On the other hand I am not sure that real estate funds is a good opportunity after so many years of negative interest rate. The ratio price of ETF versus price of underlying asset is high, typically 130%. It is even possible that the price of the underlying asset is overestimated due to speculation.
Then the ongoing fees (management fees) are high in the range of 1%. I did some research and also discovered that there is always some leverage involved and the cost of the money borrowed is surprising high. My conclusion is that it is maybe a good diversification, it remains more risky than bonds in today’s market and do not expect astronomical returns. Last and not least, the price of it may well be highly correlated with stock price.

I understand they’re even also included in indexes, so even influence the indexes too. Nevertheless many of the lazy portfolios contain eg 10% REITs.

True, don’t know why that one went down.

The advantage of the home bias allocation would be zero currency risk - not necessarily better relative returns.

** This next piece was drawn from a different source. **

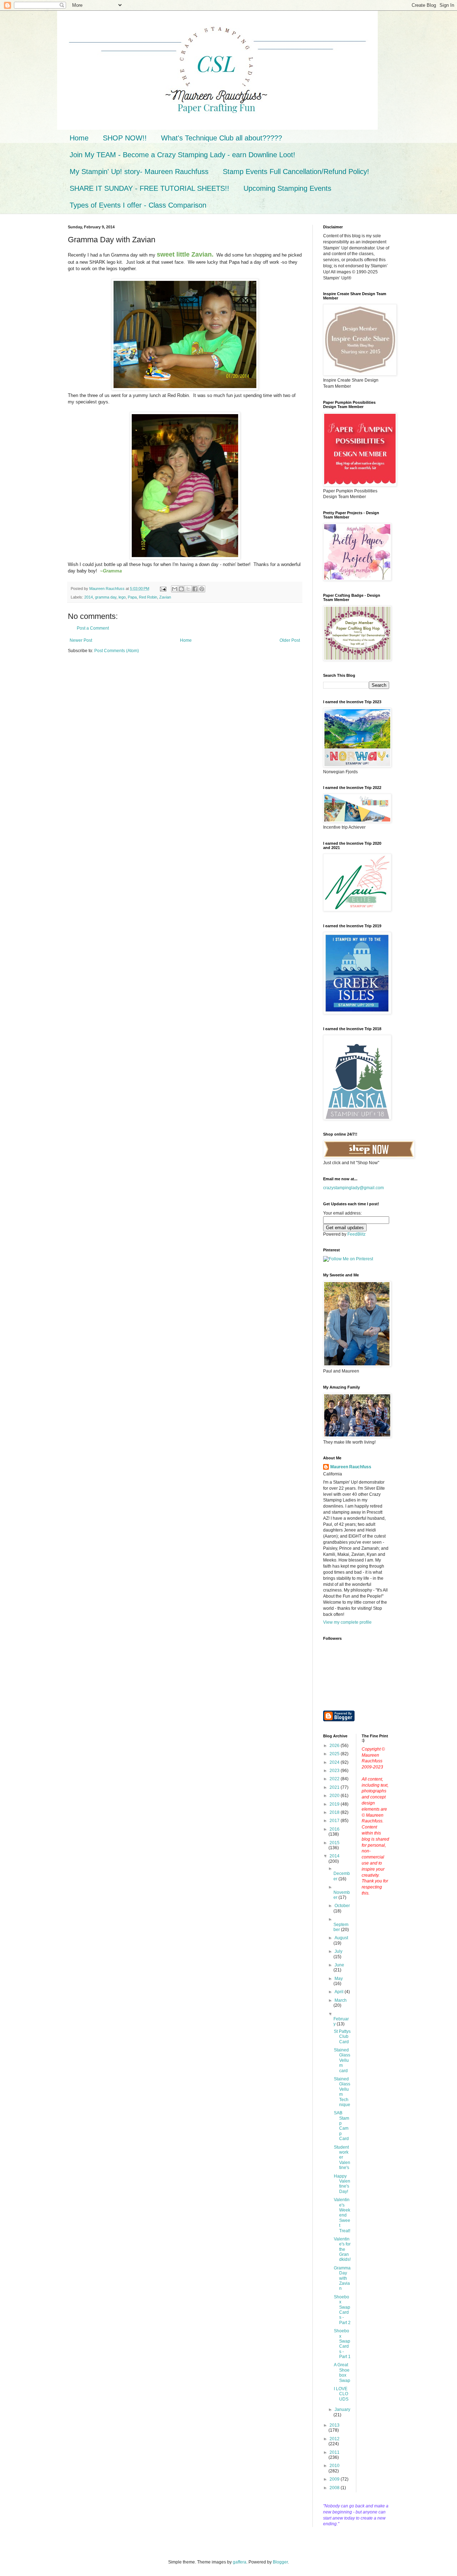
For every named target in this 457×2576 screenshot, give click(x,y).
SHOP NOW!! (125, 138)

Maybe not ‘good profit’ - but thanks to a potentially high margin it could be higher than otherwise expected. But I agree, it’s not the same as “professional real estate”.

Good point. Everything is expensive it seems.

Does anyone have a clue what happened to SRECHA.SW ? It looks like it has lost 85% of it’s value today :face_with_monocle:

Found out that it is a stock split 1:7 if anyone else got scared too today! Somehow they should warn people in advance…

It looks that it was annonced on the 26th july

Aha, where did you find this information?

It was published on swiss fund data

Thanks for the hint. For anyone else looking for the direct link to the official publication it is here:

Strange that my broker (DEGIRO) did not inform me at all.

I own a house in CH and a rental property in EU which combined make around 25% of my NW. I also keep 5% of my NW invested in REITs, 3.5% in Europe (IPRP) and 1.5% in the US (REET).